* **Given information**:

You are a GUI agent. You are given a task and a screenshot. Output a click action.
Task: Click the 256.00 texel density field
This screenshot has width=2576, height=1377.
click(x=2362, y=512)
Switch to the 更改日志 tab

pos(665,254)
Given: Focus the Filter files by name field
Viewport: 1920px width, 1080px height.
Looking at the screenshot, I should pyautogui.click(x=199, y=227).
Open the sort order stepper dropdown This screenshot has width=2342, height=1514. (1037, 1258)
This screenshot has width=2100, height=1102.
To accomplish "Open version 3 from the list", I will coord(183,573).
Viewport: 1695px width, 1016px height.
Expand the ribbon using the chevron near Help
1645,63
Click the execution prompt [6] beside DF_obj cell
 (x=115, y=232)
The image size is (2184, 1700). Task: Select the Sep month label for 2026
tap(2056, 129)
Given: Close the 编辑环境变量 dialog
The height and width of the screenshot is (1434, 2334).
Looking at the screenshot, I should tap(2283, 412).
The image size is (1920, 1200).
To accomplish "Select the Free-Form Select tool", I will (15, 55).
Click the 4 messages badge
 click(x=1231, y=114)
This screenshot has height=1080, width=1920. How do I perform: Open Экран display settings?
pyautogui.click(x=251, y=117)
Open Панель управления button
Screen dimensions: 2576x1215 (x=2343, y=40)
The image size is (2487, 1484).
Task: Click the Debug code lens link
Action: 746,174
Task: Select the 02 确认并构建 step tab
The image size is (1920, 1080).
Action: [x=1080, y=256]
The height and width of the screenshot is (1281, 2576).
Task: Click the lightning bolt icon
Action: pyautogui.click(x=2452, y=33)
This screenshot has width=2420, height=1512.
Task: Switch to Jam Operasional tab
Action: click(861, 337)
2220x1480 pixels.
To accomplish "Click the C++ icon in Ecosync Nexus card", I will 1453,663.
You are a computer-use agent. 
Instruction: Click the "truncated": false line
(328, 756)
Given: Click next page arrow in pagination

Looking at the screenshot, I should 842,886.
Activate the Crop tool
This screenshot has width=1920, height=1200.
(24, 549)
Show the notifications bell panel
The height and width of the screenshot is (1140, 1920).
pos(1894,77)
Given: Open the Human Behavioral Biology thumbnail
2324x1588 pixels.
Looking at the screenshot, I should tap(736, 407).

* **Directions**:
Copy the lines above exactly. Start with the line containing "You are a computer-use agent.", end with the line containing "Given: Open the", and include both.

* **Task answer**:
You are a computer-use agent. 
Instruction: Click the "truncated": false line
(328, 756)
Given: Click next page arrow in pagination

Looking at the screenshot, I should 842,886.
Activate the Crop tool
This screenshot has width=1920, height=1200.
(24, 549)
Show the notifications bell panel
The height and width of the screenshot is (1140, 1920).
pos(1894,77)
Given: Open the Human Behavioral Biology thumbnail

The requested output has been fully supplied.